:: YOUR GOAL ::
Turn the lines of the listing from the one containing "Toggle perspective view on the left sidebar" through the end of the listing, both included, into a numbered list. Omit blank lines and leave the pictures out.

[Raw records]
[Start]
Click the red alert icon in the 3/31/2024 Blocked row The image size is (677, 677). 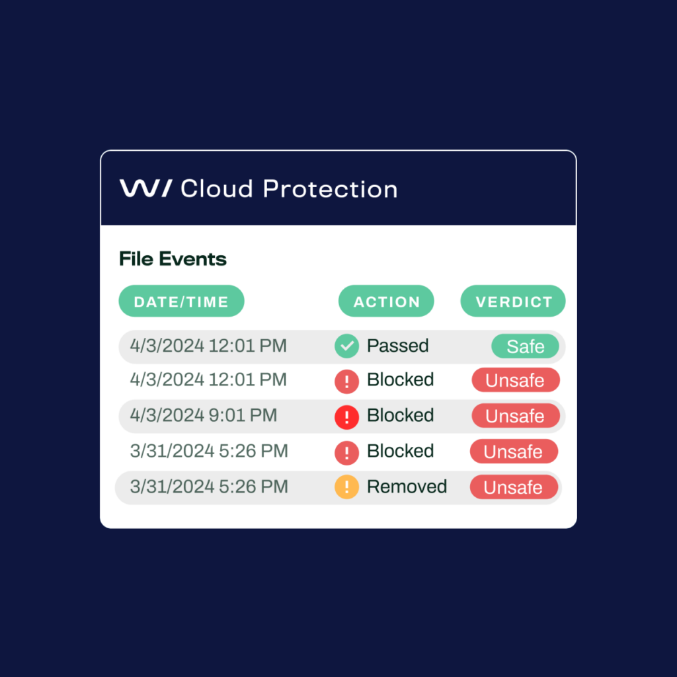(x=346, y=452)
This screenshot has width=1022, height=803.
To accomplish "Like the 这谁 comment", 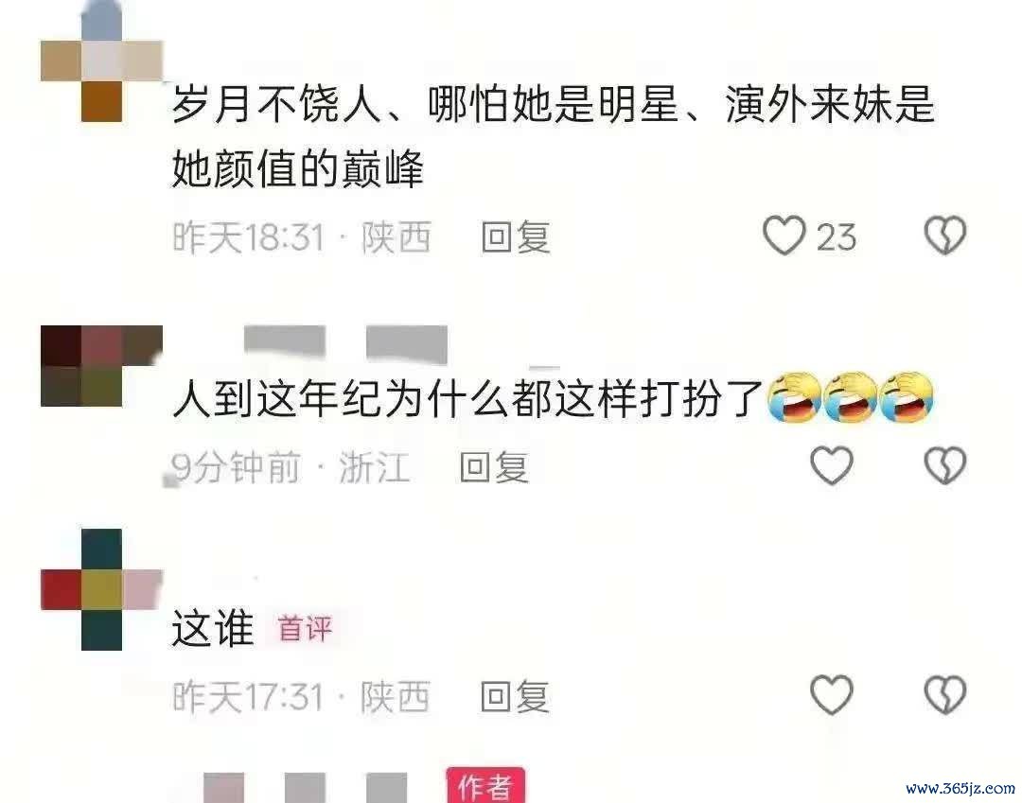I will (832, 695).
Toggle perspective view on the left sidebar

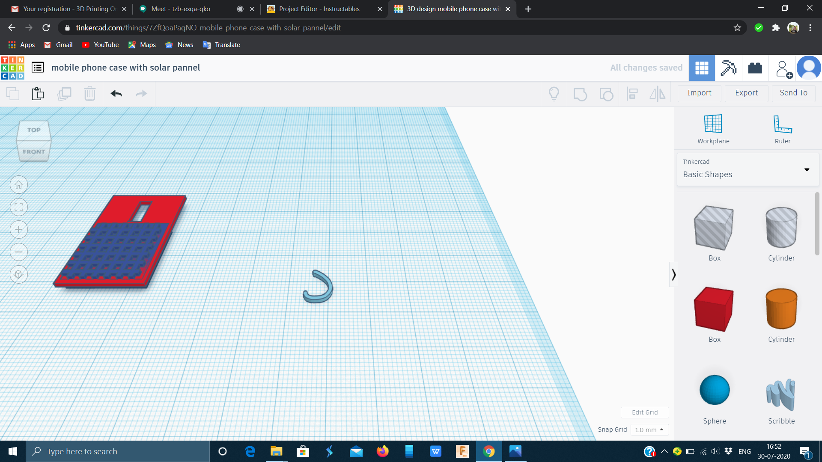point(19,274)
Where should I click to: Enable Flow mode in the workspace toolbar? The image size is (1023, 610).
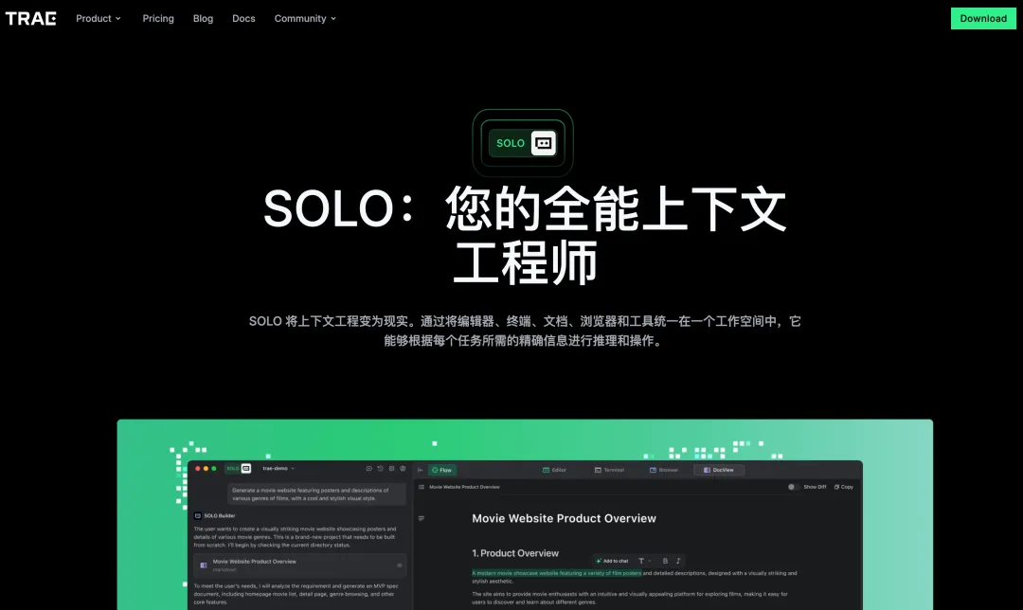click(442, 469)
[End]
:: RESPONSE TO THIS TASK ::
1. Toggle perspective view on the left sidebar
2. point(19,274)
3. Where should I click to: Enable Flow mode in the workspace toolbar? The image size is (1023, 610).
4. click(442, 469)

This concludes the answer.